Problem - Find where "Image resolution: width=1294" appears in the entries below. That line and all lines after it, through the last, are to be duplicated exactly, with nothing else.

*** Excerpted records ***

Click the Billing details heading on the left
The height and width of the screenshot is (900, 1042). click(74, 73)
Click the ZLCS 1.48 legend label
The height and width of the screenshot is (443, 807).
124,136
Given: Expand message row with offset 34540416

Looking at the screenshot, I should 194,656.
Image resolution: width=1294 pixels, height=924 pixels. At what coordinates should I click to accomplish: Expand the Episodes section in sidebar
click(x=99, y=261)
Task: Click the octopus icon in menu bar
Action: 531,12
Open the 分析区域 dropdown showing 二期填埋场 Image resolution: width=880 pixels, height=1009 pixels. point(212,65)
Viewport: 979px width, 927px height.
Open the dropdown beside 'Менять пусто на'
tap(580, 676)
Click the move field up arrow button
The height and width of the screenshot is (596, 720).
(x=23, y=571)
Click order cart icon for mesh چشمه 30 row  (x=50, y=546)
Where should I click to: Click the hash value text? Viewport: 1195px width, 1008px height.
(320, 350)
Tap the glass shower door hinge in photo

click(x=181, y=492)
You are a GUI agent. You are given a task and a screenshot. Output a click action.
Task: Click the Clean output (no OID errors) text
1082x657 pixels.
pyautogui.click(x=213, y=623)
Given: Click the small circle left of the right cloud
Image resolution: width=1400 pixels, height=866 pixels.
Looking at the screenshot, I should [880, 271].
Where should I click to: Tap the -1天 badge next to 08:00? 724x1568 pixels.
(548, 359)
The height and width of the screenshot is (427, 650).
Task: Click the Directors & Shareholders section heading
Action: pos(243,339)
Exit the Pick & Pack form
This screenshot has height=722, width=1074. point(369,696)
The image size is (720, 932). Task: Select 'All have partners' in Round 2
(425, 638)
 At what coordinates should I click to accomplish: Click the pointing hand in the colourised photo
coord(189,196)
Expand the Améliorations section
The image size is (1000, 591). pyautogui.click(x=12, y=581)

*** End of Excerpted records ***

Finished task -
Image resolution: width=1294 pixels, height=924 pixels. At what coordinates should I click to accomplish: Expand the Episodes section in sidebar
click(x=99, y=261)
Task: Click the octopus icon in menu bar
Action: 531,12
Open the 分析区域 dropdown showing 二期填埋场 Image resolution: width=880 pixels, height=1009 pixels. point(212,65)
Viewport: 979px width, 927px height.
Open the dropdown beside 'Менять пусто на'
tap(580, 676)
Click the move field up arrow button
The height and width of the screenshot is (596, 720).
(x=23, y=571)
Click order cart icon for mesh چشمه 30 row  (x=50, y=546)
Where should I click to: Click the hash value text? Viewport: 1195px width, 1008px height.
(320, 350)
Tap the glass shower door hinge in photo

click(x=181, y=492)
You are a GUI agent. You are given a task and a screenshot. Output a click action.
Task: Click the Clean output (no OID errors) text
1082x657 pixels.
pyautogui.click(x=213, y=623)
Given: Click the small circle left of the right cloud
Image resolution: width=1400 pixels, height=866 pixels.
Looking at the screenshot, I should [880, 271].
Where should I click to: Tap the -1天 badge next to 08:00? 724x1568 pixels.
(548, 359)
The height and width of the screenshot is (427, 650).
Task: Click the Directors & Shareholders section heading
Action: pos(243,339)
Exit the Pick & Pack form
This screenshot has height=722, width=1074. point(369,696)
The image size is (720, 932). Task: Select 'All have partners' in Round 2
(425, 638)
 At what coordinates should I click to accomplish: Click the pointing hand in the colourised photo
coord(189,196)
Expand the Améliorations section
The image size is (1000, 591). pyautogui.click(x=12, y=581)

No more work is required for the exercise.